▶ What you have to do: Every entry below must be reproduced exactly.

▶ Stored data entries:
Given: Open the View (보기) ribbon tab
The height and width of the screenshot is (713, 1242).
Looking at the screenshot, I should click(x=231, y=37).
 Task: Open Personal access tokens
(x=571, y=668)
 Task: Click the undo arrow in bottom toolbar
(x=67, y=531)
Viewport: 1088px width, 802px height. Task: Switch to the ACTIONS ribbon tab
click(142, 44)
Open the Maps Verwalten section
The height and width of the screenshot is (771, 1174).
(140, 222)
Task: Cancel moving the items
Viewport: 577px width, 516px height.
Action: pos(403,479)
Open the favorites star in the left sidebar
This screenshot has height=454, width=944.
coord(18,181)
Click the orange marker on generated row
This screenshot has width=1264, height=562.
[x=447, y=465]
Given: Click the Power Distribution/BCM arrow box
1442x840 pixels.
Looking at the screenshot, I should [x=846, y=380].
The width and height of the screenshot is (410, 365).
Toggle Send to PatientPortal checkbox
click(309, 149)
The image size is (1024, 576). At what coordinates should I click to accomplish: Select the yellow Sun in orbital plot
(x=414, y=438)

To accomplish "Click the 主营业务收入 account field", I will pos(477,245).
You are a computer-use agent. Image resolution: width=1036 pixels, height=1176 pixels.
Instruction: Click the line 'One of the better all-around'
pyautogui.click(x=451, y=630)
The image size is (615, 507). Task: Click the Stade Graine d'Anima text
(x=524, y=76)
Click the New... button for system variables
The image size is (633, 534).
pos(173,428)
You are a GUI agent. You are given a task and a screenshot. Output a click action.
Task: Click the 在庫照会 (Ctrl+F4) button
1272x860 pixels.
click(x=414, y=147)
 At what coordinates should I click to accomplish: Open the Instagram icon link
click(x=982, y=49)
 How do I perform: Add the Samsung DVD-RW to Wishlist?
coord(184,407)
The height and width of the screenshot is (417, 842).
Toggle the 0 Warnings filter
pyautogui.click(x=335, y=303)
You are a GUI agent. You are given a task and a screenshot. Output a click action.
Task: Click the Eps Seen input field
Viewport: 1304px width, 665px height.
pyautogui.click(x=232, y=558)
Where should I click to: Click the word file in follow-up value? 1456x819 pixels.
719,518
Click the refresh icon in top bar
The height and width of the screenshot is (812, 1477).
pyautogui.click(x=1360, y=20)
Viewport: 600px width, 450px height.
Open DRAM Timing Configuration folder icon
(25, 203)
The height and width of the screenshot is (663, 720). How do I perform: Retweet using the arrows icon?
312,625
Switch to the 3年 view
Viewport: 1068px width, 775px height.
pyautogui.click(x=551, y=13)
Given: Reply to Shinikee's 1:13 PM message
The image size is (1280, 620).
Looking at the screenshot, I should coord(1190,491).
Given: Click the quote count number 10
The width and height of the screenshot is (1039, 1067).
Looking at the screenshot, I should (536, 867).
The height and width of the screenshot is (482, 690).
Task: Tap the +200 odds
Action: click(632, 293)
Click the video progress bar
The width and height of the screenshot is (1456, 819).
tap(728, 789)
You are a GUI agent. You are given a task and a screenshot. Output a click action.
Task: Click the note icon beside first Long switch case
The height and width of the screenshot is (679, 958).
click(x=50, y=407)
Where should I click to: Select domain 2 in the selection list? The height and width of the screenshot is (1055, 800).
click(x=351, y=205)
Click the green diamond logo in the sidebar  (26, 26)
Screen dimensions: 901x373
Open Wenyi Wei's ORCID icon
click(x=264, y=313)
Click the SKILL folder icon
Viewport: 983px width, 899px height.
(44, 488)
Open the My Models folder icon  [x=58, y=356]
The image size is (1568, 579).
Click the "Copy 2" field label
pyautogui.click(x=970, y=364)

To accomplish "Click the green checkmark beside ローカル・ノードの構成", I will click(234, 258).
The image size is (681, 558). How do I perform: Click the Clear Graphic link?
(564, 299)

▶ Finished task:
Given: Open the View (보기) ribbon tab
The height and width of the screenshot is (713, 1242).
Looking at the screenshot, I should click(x=231, y=37).
 Task: Open Personal access tokens
(x=571, y=668)
 Task: Click the undo arrow in bottom toolbar
(x=67, y=531)
Viewport: 1088px width, 802px height. Task: Switch to the ACTIONS ribbon tab
click(142, 44)
Open the Maps Verwalten section
The height and width of the screenshot is (771, 1174).
(140, 222)
Task: Cancel moving the items
Viewport: 577px width, 516px height.
Action: pos(403,479)
Open the favorites star in the left sidebar
This screenshot has height=454, width=944.
coord(18,181)
Click the orange marker on generated row
This screenshot has width=1264, height=562.
[x=447, y=465]
Given: Click the Power Distribution/BCM arrow box
1442x840 pixels.
Looking at the screenshot, I should [x=846, y=380].
The width and height of the screenshot is (410, 365).
Toggle Send to PatientPortal checkbox
click(309, 149)
The image size is (1024, 576). At what coordinates should I click to accomplish: Select the yellow Sun in orbital plot
(x=414, y=438)

To accomplish "Click the 主营业务收入 account field", I will pos(477,245).
You are a computer-use agent. Image resolution: width=1036 pixels, height=1176 pixels.
Instruction: Click the line 'One of the better all-around'
pyautogui.click(x=451, y=630)
The image size is (615, 507). Task: Click the Stade Graine d'Anima text
(x=524, y=76)
Click the New... button for system variables
The image size is (633, 534).
pos(173,428)
You are a GUI agent. You are given a task and a screenshot. Output a click action.
Task: Click the 在庫照会 (Ctrl+F4) button
1272x860 pixels.
click(x=414, y=147)
 At what coordinates should I click to accomplish: Open the Instagram icon link
click(x=982, y=49)
 How do I perform: Add the Samsung DVD-RW to Wishlist?
coord(184,407)
The height and width of the screenshot is (417, 842).
Toggle the 0 Warnings filter
pyautogui.click(x=335, y=303)
You are a GUI agent. You are given a task and a screenshot. Output a click action.
Task: Click the Eps Seen input field
Viewport: 1304px width, 665px height.
pyautogui.click(x=232, y=558)
Where should I click to: Click the word file in follow-up value? 1456x819 pixels.
719,518
Click the refresh icon in top bar
The height and width of the screenshot is (812, 1477).
pyautogui.click(x=1360, y=20)
Viewport: 600px width, 450px height.
Open DRAM Timing Configuration folder icon
(25, 203)
The height and width of the screenshot is (663, 720). How do I perform: Retweet using the arrows icon?
312,625
Switch to the 3年 view
Viewport: 1068px width, 775px height.
pyautogui.click(x=551, y=13)
Given: Reply to Shinikee's 1:13 PM message
The image size is (1280, 620).
Looking at the screenshot, I should coord(1190,491).
Given: Click the quote count number 10
The width and height of the screenshot is (1039, 1067).
Looking at the screenshot, I should (536, 867).
The height and width of the screenshot is (482, 690).
Task: Tap the +200 odds
Action: click(632, 293)
Click the video progress bar
The width and height of the screenshot is (1456, 819).
tap(728, 789)
You are a GUI agent. You are given a task and a screenshot. Output a click action.
Task: Click the note icon beside first Long switch case
The height and width of the screenshot is (679, 958).
click(x=50, y=407)
Where should I click to: Select domain 2 in the selection list? The height and width of the screenshot is (1055, 800).
click(x=351, y=205)
Click the green diamond logo in the sidebar  (26, 26)
Screen dimensions: 901x373
Open Wenyi Wei's ORCID icon
click(x=264, y=313)
Click the SKILL folder icon
Viewport: 983px width, 899px height.
(44, 488)
Open the My Models folder icon  [x=58, y=356]
The image size is (1568, 579).
Click the "Copy 2" field label
pyautogui.click(x=970, y=364)

To accomplish "Click the green checkmark beside ローカル・ノードの構成", I will click(234, 258).
The image size is (681, 558). How do I perform: Click the Clear Graphic link?
(564, 299)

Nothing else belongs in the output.